PDFs and Neutrino-Nucleon Scattering from Hadronic Tensor

TL;DR

This paper reviews the Euclidean formulation of the nucleon hadronic tensor, explores inverse algorithms for Minkowski space conversion, and presents results on neutrino-nucleon scattering at high momentum transfer, highlighting elastic and inelastic contributions.

Contribution

It introduces a detailed classification of gauge invariant insertions and compares inverse algorithms for the Euclidean to Minkowski conversion in the context of neutrino-nucleon scattering.

Findings

Successful numerical checks of elastic form factors from charge vector currents.

Demonstration of resonance and inelastic contributions at high momentum transfer.

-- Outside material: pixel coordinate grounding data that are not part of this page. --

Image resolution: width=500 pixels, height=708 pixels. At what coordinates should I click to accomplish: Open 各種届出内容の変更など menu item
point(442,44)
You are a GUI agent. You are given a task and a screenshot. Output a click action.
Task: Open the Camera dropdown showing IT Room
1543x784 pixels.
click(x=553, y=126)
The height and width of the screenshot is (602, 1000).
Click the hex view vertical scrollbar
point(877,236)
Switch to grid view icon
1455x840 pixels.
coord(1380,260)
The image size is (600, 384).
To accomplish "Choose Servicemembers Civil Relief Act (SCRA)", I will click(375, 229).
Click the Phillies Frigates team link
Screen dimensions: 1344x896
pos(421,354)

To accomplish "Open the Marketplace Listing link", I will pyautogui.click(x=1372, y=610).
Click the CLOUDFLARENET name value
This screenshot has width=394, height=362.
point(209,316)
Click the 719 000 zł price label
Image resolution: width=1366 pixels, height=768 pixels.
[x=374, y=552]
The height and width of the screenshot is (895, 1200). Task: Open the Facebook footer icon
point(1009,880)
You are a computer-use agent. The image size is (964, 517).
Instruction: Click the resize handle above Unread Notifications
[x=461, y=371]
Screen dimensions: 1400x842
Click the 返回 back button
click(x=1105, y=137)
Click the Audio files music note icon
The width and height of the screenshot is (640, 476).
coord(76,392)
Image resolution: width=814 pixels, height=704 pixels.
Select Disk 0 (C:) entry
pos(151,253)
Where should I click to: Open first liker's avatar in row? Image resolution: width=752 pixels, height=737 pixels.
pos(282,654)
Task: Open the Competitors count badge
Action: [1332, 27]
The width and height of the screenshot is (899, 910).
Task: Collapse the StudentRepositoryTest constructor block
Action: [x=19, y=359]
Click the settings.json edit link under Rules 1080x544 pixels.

Evaluation of inverse algorithms for the Laplace transform in hadronic tensor analysis.

Abstract

We review the Euclidean path-integral formulation of the nucleon hadronic tensor and classify the gauge invariant and topologically distinct insertions in terms of connected and disconnected insertions and also in terms of leading and higher-twist contributions in the DIS region. Converting the Euclidean hadronic tensor back to the Minkowski space requires solving an inverse problem of the Laplace transform. We have investigated several inverse algorithms and studied the pros and cons of each. We show a result with a relatively large momentum transfer ($Q^2 \sim 4\, {\rm GeV^2}$) to suppress the elastic scattering and reveal the contributions from the resonance and inelastic region of the neutrino-nucleon scattering. For elastic scattering, the hadronic tensor is the the product of the elastic form factors for the two corresponding currents. We checked numerically for the case of two charge vector currents ($V_4$) with the electric form factor calculated from the three-point function and found they agree within errors.